[Records from a dataset]
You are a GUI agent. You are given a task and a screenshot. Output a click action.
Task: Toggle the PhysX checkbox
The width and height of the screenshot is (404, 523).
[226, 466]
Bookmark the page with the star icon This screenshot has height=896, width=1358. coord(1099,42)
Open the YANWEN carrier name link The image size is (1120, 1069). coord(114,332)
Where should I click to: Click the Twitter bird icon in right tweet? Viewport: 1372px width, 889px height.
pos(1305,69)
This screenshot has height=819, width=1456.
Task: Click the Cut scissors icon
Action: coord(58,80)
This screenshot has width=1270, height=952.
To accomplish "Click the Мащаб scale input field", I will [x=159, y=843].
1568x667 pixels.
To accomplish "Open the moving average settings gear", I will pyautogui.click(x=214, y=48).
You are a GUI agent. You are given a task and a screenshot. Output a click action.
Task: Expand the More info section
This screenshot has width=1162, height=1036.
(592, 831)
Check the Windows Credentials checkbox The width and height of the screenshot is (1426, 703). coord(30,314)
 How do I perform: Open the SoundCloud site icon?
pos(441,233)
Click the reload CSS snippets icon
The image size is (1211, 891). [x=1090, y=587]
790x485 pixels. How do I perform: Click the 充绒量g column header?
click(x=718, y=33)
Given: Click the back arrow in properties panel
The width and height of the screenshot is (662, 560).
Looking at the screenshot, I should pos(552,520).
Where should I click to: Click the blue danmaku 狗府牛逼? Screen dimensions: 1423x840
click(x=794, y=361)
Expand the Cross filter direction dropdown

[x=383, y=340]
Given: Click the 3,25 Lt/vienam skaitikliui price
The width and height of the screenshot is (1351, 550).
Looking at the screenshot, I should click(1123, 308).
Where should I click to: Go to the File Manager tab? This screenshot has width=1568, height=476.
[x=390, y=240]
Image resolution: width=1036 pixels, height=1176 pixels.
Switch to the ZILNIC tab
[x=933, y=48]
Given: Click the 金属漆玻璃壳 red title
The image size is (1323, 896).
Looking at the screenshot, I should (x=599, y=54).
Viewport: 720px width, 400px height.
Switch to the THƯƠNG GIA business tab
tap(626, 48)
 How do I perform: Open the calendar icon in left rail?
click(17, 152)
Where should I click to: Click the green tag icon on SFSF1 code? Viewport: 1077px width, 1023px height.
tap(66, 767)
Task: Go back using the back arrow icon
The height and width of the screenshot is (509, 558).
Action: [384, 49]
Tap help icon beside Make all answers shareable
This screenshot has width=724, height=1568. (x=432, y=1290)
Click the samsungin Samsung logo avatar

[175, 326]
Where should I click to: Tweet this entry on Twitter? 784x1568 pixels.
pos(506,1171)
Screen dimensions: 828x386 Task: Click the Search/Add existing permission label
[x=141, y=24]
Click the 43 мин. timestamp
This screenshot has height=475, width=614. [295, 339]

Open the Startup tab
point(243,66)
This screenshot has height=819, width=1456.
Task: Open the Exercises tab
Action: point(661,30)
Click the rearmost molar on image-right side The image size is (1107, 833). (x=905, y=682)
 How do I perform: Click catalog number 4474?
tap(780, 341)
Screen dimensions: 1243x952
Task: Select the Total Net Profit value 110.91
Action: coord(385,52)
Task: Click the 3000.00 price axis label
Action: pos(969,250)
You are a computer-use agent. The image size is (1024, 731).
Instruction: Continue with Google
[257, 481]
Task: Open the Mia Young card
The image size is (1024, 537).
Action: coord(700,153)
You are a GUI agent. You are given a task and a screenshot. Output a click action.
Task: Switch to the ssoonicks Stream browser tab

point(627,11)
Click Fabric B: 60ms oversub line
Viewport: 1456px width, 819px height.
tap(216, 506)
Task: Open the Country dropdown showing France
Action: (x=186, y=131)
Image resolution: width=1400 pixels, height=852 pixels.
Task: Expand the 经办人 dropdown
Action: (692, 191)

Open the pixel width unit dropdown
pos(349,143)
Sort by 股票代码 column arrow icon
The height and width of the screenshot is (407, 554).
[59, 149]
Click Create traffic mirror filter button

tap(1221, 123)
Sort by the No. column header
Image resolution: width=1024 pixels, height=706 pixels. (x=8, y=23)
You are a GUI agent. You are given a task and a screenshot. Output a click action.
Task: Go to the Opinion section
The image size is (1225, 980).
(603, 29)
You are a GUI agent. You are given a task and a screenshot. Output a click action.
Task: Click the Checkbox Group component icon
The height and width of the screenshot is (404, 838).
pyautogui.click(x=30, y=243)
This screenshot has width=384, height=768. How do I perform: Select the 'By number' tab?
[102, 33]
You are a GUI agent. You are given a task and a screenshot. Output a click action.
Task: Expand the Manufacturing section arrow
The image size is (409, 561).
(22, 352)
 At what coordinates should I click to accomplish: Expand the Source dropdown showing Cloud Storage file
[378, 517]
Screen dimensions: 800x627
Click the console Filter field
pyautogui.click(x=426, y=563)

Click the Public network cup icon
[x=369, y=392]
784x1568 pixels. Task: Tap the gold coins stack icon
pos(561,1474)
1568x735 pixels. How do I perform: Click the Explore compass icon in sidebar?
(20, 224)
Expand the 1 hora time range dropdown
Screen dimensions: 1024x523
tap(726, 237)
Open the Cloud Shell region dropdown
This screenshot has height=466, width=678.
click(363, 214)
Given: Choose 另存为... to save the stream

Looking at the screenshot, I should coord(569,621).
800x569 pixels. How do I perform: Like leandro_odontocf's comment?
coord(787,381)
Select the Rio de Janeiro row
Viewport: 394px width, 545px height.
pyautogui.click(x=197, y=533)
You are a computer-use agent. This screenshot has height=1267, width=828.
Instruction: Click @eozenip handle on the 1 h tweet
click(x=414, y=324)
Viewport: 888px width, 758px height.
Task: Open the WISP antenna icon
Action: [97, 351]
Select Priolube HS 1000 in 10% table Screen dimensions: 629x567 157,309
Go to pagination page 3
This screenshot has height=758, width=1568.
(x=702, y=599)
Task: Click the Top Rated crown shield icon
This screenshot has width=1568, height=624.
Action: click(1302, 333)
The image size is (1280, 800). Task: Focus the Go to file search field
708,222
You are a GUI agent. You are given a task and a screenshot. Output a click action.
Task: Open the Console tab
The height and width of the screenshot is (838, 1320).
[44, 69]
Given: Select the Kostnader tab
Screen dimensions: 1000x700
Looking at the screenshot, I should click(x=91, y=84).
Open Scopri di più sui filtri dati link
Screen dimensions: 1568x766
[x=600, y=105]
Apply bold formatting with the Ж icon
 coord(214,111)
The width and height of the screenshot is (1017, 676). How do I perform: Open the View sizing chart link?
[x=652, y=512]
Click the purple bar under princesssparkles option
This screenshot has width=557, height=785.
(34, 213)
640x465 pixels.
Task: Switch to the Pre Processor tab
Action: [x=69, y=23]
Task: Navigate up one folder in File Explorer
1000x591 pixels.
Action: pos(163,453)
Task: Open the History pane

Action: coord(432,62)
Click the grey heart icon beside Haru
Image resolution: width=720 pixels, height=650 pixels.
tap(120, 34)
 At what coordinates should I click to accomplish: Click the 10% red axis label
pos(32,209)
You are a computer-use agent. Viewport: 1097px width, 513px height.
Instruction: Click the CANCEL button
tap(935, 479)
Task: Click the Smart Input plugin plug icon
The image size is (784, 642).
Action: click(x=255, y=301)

Stated task:
Put the lines starting at the one containing "Click the reload CSS snippets icon" and ending at the one containing "click(17, 152)" into a JSON list of strings, one string per line, leaving out blank lines.

Reply:
[
  "Click the reload CSS snippets icon",
  "The image size is (1211, 891). [x=1090, y=587]",
  "790x485 pixels. How do I perform: Click the 充绒量g column header?",
  "click(x=718, y=33)",
  "Given: Click the back arrow in properties panel",
  "The width and height of the screenshot is (662, 560).",
  "Looking at the screenshot, I should pos(552,520).",
  "Where should I click to: Click the blue danmaku 狗府牛逼? Screen dimensions: 1423x840",
  "click(x=794, y=361)",
  "Expand the Cross filter direction dropdown",
  "[x=383, y=340]",
  "Given: Click the 3,25 Lt/vienam skaitikliui price",
  "The width and height of the screenshot is (1351, 550).",
  "Looking at the screenshot, I should click(1123, 308).",
  "Where should I click to: Go to the File Manager tab? This screenshot has width=1568, height=476.",
  "[x=390, y=240]",
  "Image resolution: width=1036 pixels, height=1176 pixels.",
  "Switch to the ZILNIC tab",
  "[x=933, y=48]",
  "Given: Click the 金属漆玻璃壳 red title",
  "The image size is (1323, 896).",
  "Looking at the screenshot, I should (x=599, y=54).",
  "Viewport: 720px width, 400px height.",
  "Switch to the THƯƠNG GIA business tab",
  "tap(626, 48)",
  " How do I perform: Open the calendar icon in left rail?",
  "click(17, 152)"
]